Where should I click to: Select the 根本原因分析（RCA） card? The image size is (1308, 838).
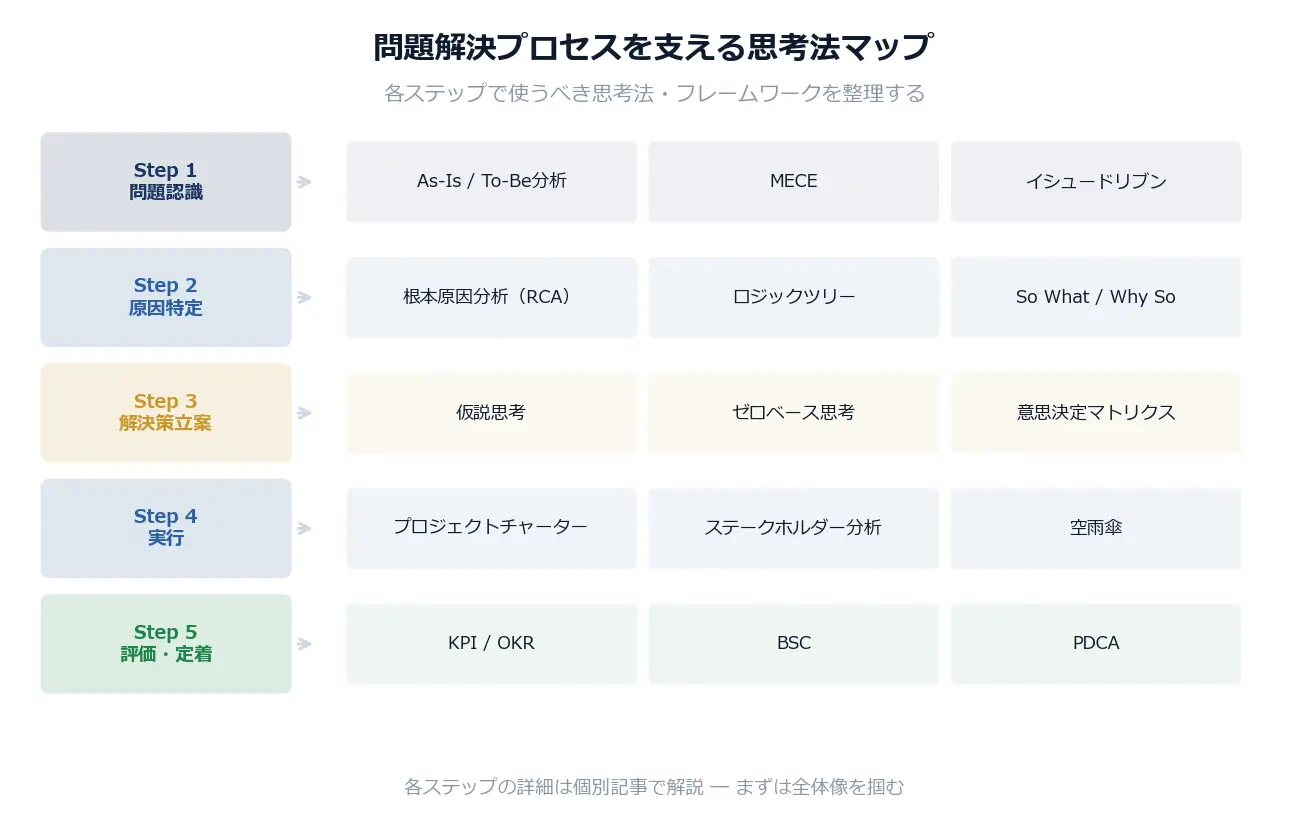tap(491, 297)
--
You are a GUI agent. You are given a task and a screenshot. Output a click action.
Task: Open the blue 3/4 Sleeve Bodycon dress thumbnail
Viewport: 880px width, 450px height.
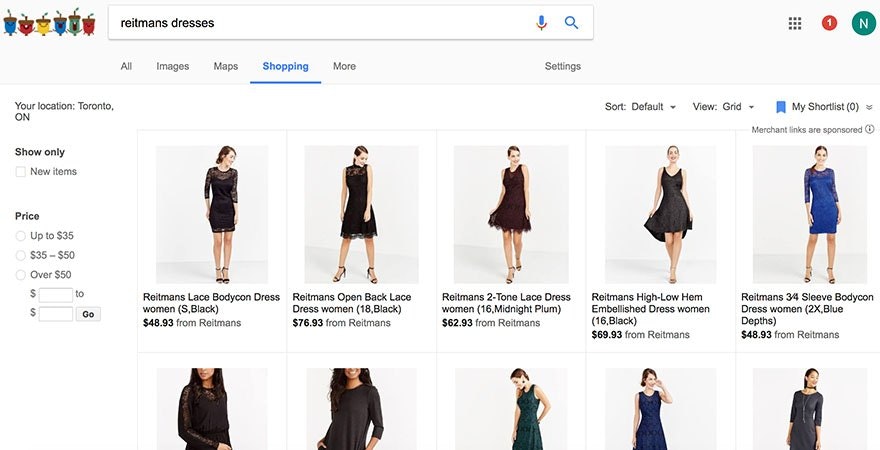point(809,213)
--
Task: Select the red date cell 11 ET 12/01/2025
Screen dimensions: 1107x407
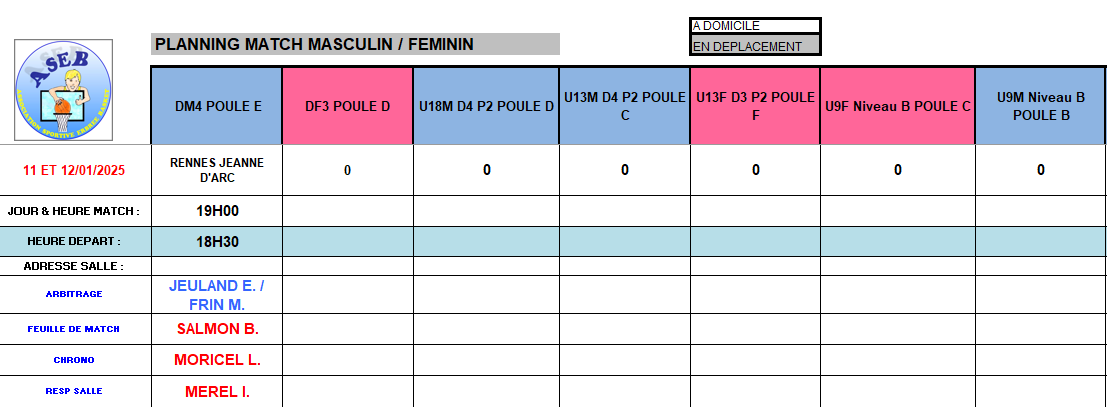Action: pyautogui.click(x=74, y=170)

_WHAT IS EXPECTED_. Set down, with no changes, the part that opens with the line containing "Where should I" and closes with the line containing "tap(491, 297)", both of those lines included. Leave the pictures out of your answer.

_TASK ANSWER_.
Where should I click to: Select the 根本原因分析（RCA） card? The image size is (1308, 838).
tap(491, 297)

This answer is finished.